Yuri has years of experience steering the ship in my absence, while I’m still getting up to speed with the status quo.
“Outdated as shit.” He leans back in his chair and narrows his eyes. “Some of the cameras still run on film. It’s a real security issue.”
“Exactly, a security issue,” I nod. “Update it. I want state of the art cameras everywhere, as soon as we can.”
“This wouldn’t have anything to do with the new wife, would it?”
I shoot him a dark look. Yuri has been vocal about his opinion that this plan is batshit crazy and will end with me being sent back to Siberia. He was much more of a fan of his own plan, which involved lying low for five years until Bryusov was weak enough to take. I’m not as patient as he is.

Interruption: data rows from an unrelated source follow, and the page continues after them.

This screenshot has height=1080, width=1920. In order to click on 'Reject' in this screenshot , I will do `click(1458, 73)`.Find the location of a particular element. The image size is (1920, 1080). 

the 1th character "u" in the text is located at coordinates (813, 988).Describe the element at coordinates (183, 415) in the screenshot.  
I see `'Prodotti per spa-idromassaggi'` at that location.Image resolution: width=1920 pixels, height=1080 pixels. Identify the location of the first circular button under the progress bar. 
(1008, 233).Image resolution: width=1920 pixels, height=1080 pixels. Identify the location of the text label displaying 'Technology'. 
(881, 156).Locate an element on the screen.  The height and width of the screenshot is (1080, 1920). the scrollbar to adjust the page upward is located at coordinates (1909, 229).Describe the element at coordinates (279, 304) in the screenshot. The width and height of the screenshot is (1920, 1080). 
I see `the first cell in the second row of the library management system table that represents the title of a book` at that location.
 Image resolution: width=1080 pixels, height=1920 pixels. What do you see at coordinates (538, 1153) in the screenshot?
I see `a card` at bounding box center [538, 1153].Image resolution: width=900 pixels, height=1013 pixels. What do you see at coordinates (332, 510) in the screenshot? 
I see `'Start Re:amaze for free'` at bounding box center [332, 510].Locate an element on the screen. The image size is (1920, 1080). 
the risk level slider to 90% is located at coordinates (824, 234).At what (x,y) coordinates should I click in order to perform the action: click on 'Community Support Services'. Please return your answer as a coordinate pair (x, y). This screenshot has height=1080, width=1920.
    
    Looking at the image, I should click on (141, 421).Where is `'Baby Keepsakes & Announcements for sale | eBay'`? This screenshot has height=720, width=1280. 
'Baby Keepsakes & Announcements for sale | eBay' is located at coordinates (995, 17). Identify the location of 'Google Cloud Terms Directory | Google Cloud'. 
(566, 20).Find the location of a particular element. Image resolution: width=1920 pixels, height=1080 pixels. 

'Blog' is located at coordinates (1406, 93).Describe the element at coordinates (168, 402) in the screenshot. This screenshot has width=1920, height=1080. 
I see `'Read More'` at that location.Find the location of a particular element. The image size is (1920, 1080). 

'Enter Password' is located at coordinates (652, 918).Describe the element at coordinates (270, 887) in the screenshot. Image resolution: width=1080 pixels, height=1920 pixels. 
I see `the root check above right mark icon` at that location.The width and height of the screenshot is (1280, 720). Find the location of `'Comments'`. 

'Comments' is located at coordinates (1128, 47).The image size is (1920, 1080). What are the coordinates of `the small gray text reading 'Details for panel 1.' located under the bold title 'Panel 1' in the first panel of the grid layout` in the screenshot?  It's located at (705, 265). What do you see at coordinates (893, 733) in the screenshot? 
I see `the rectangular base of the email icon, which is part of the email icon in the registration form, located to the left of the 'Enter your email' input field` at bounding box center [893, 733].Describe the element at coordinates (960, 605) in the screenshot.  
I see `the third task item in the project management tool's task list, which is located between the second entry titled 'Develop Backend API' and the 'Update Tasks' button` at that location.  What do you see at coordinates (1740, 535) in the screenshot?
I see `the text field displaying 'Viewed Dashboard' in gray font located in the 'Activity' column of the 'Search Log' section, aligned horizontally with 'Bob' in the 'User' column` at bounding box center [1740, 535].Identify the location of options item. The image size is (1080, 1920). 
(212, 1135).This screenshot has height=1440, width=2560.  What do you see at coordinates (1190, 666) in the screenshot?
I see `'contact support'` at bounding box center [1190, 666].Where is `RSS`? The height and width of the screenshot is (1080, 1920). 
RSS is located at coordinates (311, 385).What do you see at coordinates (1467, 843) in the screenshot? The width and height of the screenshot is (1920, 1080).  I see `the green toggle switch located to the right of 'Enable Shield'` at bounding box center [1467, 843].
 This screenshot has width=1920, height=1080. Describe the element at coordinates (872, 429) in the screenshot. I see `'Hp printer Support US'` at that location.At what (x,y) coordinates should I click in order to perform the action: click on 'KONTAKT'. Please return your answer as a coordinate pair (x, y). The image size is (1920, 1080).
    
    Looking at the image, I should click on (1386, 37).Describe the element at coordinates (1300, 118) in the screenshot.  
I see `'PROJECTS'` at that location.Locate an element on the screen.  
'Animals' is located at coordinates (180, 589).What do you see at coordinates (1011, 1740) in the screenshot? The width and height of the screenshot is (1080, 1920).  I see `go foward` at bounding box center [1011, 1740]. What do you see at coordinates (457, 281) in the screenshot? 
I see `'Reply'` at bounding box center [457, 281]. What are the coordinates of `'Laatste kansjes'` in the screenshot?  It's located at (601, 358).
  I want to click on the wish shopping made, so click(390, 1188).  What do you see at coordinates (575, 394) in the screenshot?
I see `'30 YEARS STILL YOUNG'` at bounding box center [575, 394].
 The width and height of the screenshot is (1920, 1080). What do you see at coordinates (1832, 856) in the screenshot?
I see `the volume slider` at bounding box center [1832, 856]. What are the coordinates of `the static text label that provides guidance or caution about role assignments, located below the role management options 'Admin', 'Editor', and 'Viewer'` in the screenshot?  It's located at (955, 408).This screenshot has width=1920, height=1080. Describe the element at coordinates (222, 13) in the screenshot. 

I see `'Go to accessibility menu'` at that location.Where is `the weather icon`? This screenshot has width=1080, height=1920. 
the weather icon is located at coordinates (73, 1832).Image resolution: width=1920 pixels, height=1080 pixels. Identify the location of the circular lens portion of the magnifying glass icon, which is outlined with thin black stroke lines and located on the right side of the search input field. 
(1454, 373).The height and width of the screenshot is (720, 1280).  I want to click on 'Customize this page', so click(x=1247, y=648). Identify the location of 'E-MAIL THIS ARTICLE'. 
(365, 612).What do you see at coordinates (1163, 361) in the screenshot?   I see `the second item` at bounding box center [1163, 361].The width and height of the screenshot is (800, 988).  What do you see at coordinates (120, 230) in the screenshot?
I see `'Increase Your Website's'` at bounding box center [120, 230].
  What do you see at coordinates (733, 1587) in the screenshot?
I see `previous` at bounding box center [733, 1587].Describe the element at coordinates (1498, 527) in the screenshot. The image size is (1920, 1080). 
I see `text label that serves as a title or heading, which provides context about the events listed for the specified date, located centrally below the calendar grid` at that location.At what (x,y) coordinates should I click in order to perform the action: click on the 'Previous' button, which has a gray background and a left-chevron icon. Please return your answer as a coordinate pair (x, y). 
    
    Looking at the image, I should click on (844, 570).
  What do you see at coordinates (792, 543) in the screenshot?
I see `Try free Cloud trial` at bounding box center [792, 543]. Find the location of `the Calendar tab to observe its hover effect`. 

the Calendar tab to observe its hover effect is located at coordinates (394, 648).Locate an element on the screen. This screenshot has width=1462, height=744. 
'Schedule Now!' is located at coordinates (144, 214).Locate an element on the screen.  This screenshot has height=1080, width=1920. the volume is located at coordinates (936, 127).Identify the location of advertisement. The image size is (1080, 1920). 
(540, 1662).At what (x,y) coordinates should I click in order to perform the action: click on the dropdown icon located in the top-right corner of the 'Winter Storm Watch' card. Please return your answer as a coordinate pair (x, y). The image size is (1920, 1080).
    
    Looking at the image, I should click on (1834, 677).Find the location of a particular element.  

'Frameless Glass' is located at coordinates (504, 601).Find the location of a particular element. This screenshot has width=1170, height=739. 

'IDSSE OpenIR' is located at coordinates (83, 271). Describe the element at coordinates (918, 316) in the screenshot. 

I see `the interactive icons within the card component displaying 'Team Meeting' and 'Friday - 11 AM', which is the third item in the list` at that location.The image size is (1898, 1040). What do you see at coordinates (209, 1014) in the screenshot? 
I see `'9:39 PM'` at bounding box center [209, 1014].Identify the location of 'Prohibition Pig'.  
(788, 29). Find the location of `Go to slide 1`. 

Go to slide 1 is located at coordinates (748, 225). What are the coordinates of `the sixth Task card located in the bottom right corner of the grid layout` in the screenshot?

I think he’s still bitter about the money he lost on his bet that I wouldn’t marry Natalia. Even though this deal got the motherfucker control of the whole port. He shouldn’t be complaining.
“Already worried she’s gonna run away?”
“She’s free to come and go as she pleases.”
He scoffs at that. “Right, because Maksim Bryusov’s daughter is going to stay with you voluntarily.”
“We have a deal.”
“Romantic. Heard you made quite an entrance the other day.”
I curse the fact that I didn’t opt for a car with tinted windows. And that Friday evenings are a bustling time for the Bratva’s shipments. Half the men at the port have now seen Natalia and, judging by the smirk on Yuri’s face, they liked what they saw.
“Unfortunately.” I tighten my jaw, which only causes Yuri to smirk harder. He’s a fucking sadist when he wants to be.
“Should I be offended that I haven’t been introduced to her?”
“No one has been introduced to her and it’s going to stay that way.”
He looks at me as though that’s unlikely. “That girl has practically been locked in a convent since she was eleven. You think she’s not going to be curious about the real world now that she’s been introduced to it?”
I had expected that, but Natalia seems strangely content to stay in the loft with her cat. Stockholm Syndrome, maybe. Even when you open the door of the cage, some birds just feel like it’s where they belong.
I run my tongue over my teeth. “Maybe she’s not enjoying the real world so much.”
“Your life would be easier if you hadn’t picked the one girl who everyone’s been fantasizing about for years.”
I grit my teeth together. He’s right, Natalia’s legendary status on the dock is inconvenient. Another reason we need that new CCTV system.
“C’mon, how was the wedding night?”
I just let out a growl.
“Don’t pretend you’re not the type to kiss and tell, Leks.”
For some reason, I don’t want to admit to Yuri that there’s nothing to tell. If the rumor spreads around the docks that Natalia and I aren’t fucking, that’s gonna create problems for both of us.
The fact that people are talking about us — that other men are wondering what it would be like to take Natalia Bryusova’s virginity — sends an unexplainable tension through my blood.
If I don’t do something about this, it’s going to boil over into rage.
Rage is bad for business.
That’s when I tell Yuri that I’m gonna need him to step in as a sparring partner, making up some bullshit excuse about losing the last fight night.
I’ve never lost at a fight night.
I already know as a certainty that nothing is gonna take my mind off this girl other than blood, sweat, and pain.